I’m experiencing something as a flower grower that I haven’t felt as much as this year.

It probably has to do with “the growth” of my business, pun aware…

You see, in the past I have grown for smaller events, until last year.

This year I am lucky enough to be doing the same 80 table and 3 very large stage bouquets. I am also doing an even larger event the following weekend at the end of June.

Recently, my every waking minute when not working on something else has been spent in planning, planting, bed prepping, bed enlarging, seed catalogue searching, seeding buying, moving small plants into larger containers — ALL. THE. THINGS.

Plus one more thing: THINKING about the end of June and how I need to organize to be able to have enough flowers and even more importantly how to have enough time to do all the things. How to have enough time for the seeds to grow into plants to bloom on the day.

Do I have to grow everything myself. Well, no. There are amazing local growers whom I will buy from (when I contact them…its on the list)

But it’s more than that.

It’s the notion or the reality of wishing away the time for one single time in the future.

I love Spring. I love the surprises of what is coming up in my perennial garden. It’s like seeing people once a year on holiday– people you only know in one same place, people you may not even know their name but you share an experience at the same summer concert series every year, always and only at that time of year and otherwise they do not enter your mind. Shout out to you elegant tulips today, you know who you are!

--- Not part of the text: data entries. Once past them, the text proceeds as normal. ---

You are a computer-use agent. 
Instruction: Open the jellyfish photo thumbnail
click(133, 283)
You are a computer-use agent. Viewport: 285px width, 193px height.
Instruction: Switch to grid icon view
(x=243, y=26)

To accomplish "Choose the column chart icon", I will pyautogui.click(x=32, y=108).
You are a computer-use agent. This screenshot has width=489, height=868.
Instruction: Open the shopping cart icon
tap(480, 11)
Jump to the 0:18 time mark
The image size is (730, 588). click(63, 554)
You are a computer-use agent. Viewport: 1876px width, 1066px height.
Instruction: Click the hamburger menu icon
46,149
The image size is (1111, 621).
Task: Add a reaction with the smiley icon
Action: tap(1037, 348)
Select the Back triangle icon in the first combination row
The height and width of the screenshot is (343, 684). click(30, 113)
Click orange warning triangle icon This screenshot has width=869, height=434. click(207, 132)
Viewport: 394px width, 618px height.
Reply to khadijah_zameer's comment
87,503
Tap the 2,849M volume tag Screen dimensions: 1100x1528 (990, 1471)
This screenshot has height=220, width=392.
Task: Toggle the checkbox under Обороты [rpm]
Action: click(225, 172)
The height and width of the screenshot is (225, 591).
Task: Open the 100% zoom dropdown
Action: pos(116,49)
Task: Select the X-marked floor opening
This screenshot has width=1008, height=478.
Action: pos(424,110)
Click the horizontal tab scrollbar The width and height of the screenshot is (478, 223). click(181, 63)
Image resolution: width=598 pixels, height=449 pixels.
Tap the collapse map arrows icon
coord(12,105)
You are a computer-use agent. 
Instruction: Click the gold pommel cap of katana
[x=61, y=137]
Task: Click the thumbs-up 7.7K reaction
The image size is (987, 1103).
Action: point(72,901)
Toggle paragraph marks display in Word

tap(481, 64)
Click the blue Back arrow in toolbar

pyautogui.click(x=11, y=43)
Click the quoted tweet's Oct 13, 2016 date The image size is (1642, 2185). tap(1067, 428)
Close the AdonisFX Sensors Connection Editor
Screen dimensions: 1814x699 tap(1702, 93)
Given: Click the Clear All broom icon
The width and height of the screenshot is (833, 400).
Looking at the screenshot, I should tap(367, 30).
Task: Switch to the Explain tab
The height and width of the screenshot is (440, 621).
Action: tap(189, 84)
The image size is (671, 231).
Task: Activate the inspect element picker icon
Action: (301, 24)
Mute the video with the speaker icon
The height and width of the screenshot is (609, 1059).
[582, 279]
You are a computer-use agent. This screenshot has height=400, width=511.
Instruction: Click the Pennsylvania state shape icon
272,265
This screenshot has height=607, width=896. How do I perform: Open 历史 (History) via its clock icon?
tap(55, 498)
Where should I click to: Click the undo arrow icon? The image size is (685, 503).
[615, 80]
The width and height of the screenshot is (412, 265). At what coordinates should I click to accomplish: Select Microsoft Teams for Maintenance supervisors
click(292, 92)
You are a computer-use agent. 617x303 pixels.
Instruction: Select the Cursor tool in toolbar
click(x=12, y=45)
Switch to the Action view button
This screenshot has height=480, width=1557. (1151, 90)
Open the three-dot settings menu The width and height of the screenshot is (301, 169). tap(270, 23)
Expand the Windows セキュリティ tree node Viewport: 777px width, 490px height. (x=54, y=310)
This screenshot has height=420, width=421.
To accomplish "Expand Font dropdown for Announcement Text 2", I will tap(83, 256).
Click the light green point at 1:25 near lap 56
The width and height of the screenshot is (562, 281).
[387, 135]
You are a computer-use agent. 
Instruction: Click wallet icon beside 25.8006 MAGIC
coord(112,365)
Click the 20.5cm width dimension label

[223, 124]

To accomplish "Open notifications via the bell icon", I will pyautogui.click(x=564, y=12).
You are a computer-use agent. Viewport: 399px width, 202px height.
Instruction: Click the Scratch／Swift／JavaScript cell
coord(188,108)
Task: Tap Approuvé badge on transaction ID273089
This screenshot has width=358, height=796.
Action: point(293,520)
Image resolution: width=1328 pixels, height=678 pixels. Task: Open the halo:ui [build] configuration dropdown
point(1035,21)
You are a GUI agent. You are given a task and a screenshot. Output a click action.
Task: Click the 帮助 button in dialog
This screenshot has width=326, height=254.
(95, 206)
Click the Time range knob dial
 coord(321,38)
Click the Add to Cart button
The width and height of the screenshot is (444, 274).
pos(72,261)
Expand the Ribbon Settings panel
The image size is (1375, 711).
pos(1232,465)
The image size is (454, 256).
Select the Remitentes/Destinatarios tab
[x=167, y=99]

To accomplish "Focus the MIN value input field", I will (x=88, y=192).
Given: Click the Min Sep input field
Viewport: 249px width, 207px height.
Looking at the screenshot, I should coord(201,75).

I love tucking tiny seeds into little cells of soft sterile, slightly damp, growing medium. I love the changes that seem to happen over night from when I tucked in the garden the night before, closing doors to the greenhouse, the hoop house, the studio, the cold frame and opening them up again when the light returns the next day.

I love it.

I’m thankful for it.

Which is why I don’t want to miss it.

Which is why when I picked the rhubarb on Friday night and made a pie with it and some frozen strawberries, that I did that with intention. With as much presence as I could muster.

The weather, the light and the time helped.

I share this here as a reminder- if it is helpful to you- to use something from this season as a reminder to enjoy “the right now”.

Yes plan, yes plant, yes work hard for the goals and events to come.

AND take moments every day to be present. Don’t miss it. Any of it.